Hablar de las grandes historias de la gimansia significa remontarnos al pasado, por eso hoy tendremos una historia peculiar, pues se trata de una de las integrantes de las Siete Magníficas, equipo de los Estados Unidos que consiguió la primera medalla de oro para el país en los Juegos Olímpicos de Atlanta 1996.

El primer equipo del país de las barras y las estrellas en conseguir oro en unos JJOO de Atlanta fue comandado por Dawes, Shannon Miller, Kerri Strug, Dominique Moceanu, Amanda Borden, Amy Chow y Jaycie Phelps. Entre ellas sobresalía Shannon Miller, quien antes de 1996 ya lucía como una de las mejores gimnastas juveniles. A principios de 1990, Miller se obtuvo un impresionante récord internacional: dos perfectos 10 en la barra de equilibrio en la Copa Suiza y Arthur Gander Memorial en 1990 y 1991; dos medallas de plata en los Campeonatos del Mundo de 1991, y cinco medallas en los Juegos Olímpicos de 1992. Con las medallas obtenidas en Barcelona 1992 se convirtió en la deportistas estadounidense que más preseas conquistó en la justa.

Pero no solo logró, Shannon también se adjudicó dos campeonatos del mundo de forma consecutiva en 1993 y 1994. Con esos números llegaba a los JJOO de su país en 1996, incluso tuvo un accidente en uno de los entrenamiento cuando le cayó tiza en el ojo, pero a pesar de eso salió ante el público para ganar en el evento de la barra de equilibrio, de esta forma contribuyó a su equipo para conseguir la primera medalla de oro en la categoría.

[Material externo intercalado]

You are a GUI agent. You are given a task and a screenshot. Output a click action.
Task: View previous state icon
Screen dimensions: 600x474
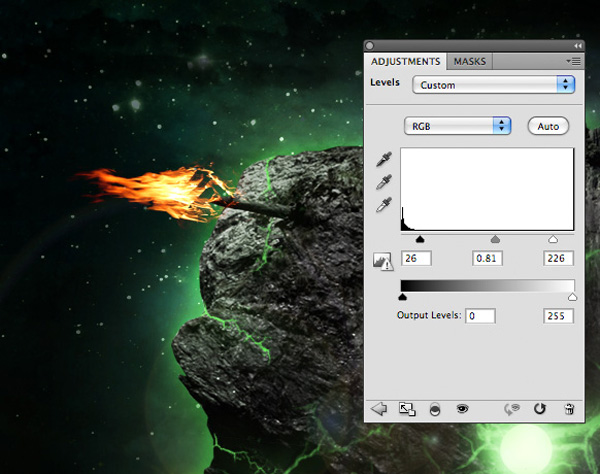(514, 409)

Después de conseguir el histórico triunfo para su país, las Magnificent Seven dieron una serie de giras, y fue allí cuando Shannon Miller tuvo que perder el miedo para hablar en público. Toda su vida estuvo llena de éxitos tanto deportivos como profesionales, pues en 2003 se graduó en la Universidad de Houston en Marketing and Entrepreneurship y posteriormente se graduó de Boston College Law School en 2007.

La peor parte de su vida llegaría a finales de 2010, cuando le diagnosticaron un quiste del tamaño de una pelota de béisbol en su ovario izquierdo, el cual era cancerígeno. Afortunadamente los médicos lo detectaron a tiempo y en 2011 se sometió a un tratamiento de ovario el cual la ayudó para vencer la enfermedad, actualmente se ha convertido en defensora de la detección temprana y las pruebas de detección de cáncer.

Su vida deportiva terminaría cuando fue incluída en el Salón de la Fama Olímpico de los Estados Unidos dos veces, como individuo y para su equipo. Por ahora es una empresaria y madre que está agradecida con la vida, “le agradezco a Dios todos los días que estoy aquí”, declaró a TODAY.